Task requirements: Leave every picture out and give back the lines below from the first through the line that holds "You are a computer-use", exactly as written.

━━ Dataset content ━━

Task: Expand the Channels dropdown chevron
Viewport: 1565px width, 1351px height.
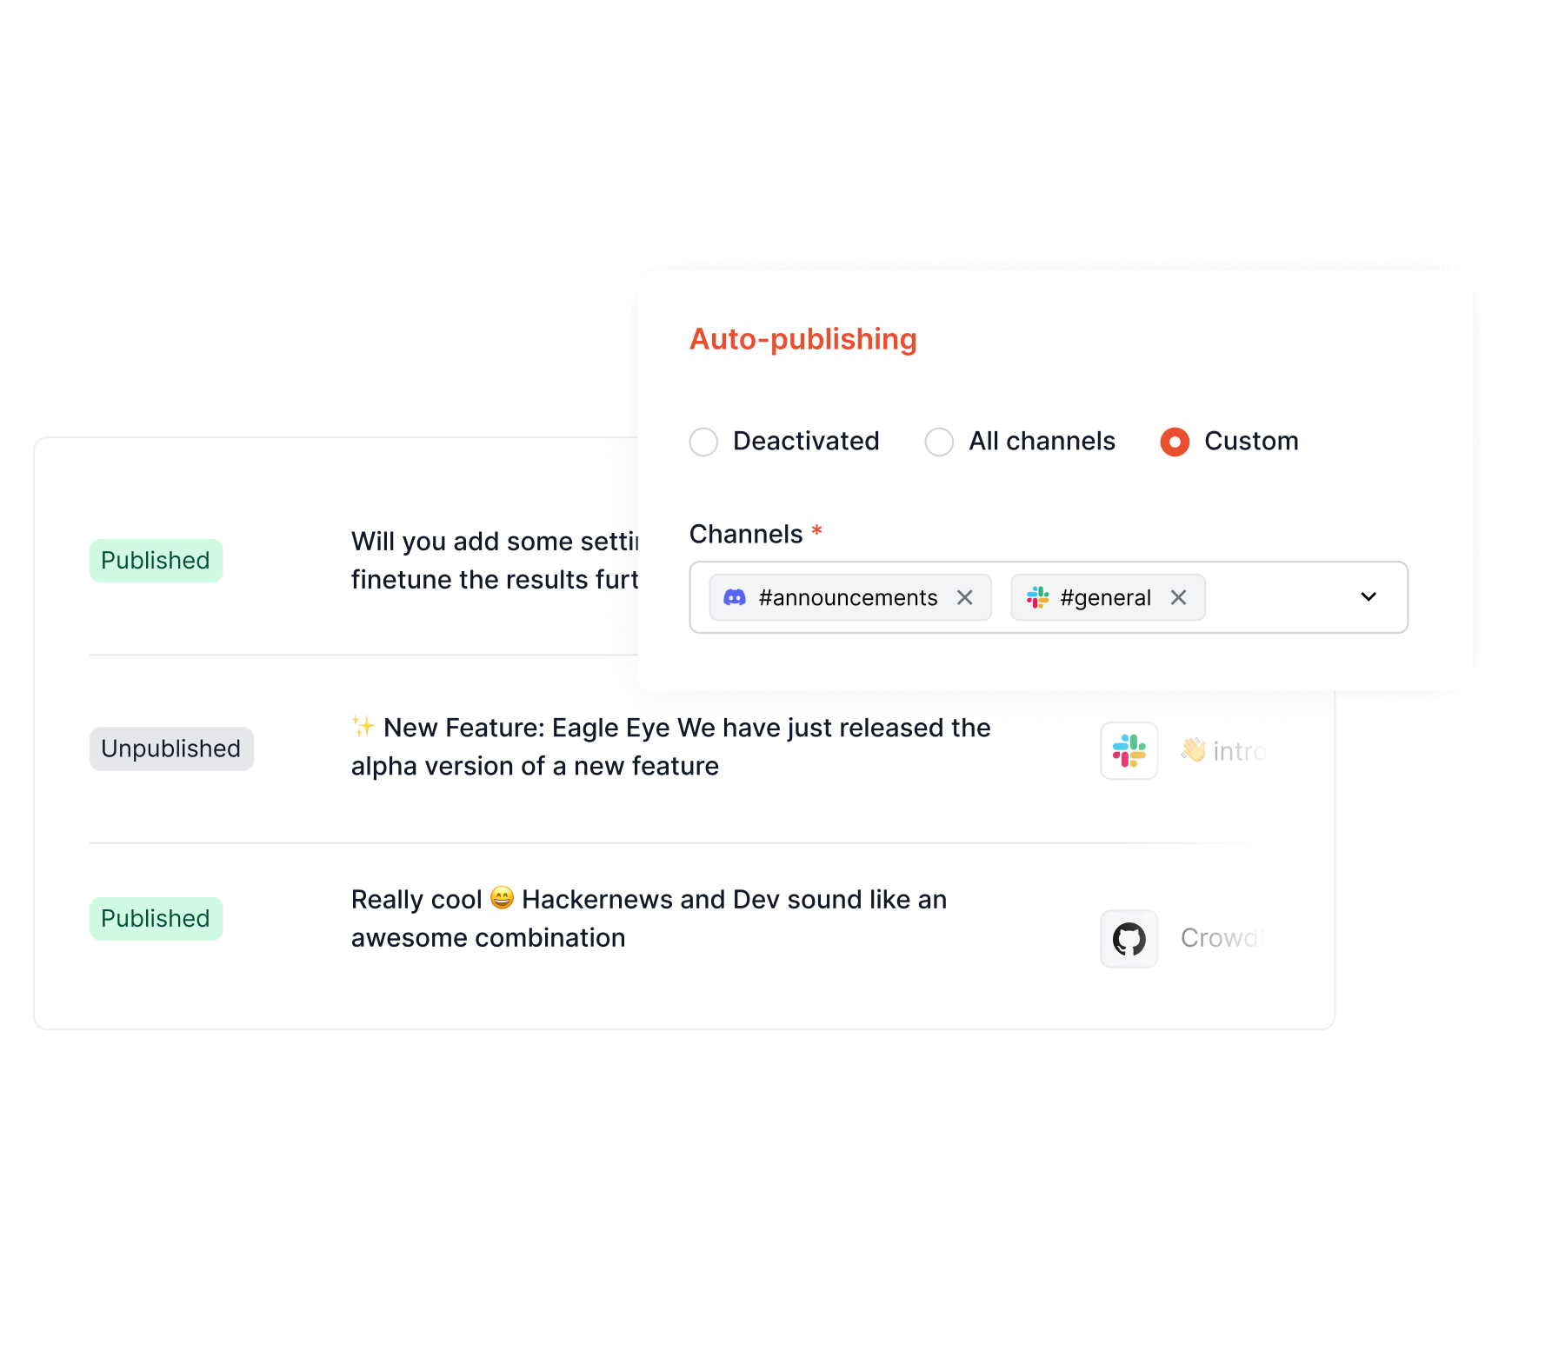Action: (x=1369, y=597)
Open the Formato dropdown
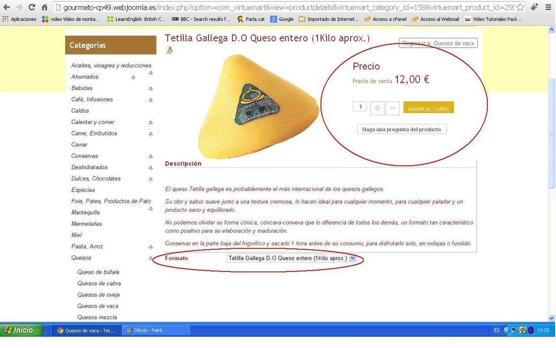The height and width of the screenshot is (348, 556). pyautogui.click(x=291, y=258)
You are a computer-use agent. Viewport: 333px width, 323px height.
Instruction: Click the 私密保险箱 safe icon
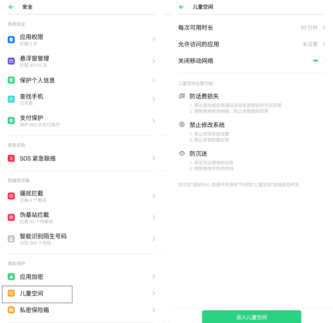click(x=11, y=310)
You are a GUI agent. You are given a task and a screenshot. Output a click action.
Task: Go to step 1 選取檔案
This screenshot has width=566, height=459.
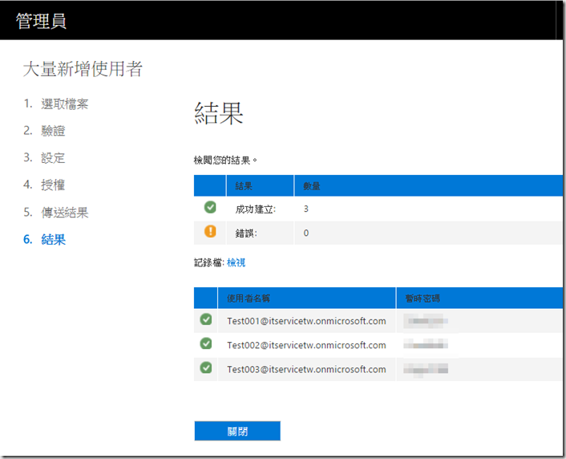pos(64,104)
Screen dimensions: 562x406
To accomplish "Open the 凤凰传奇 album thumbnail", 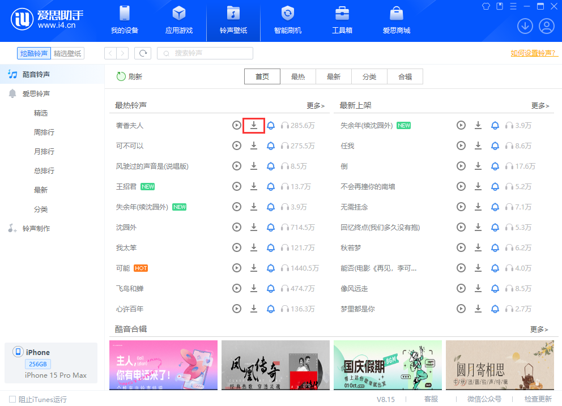I will click(x=275, y=365).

━━━

Solution to this task:
Task: Expand the Channels dropdown chevron
Viewport: 1565px width, 1351px height.
Action: (x=1369, y=597)
Open the Formato dropdown
The height and width of the screenshot is (348, 556). pyautogui.click(x=291, y=258)
You are a computer-use agent. Viewport: 333px width, 323px height.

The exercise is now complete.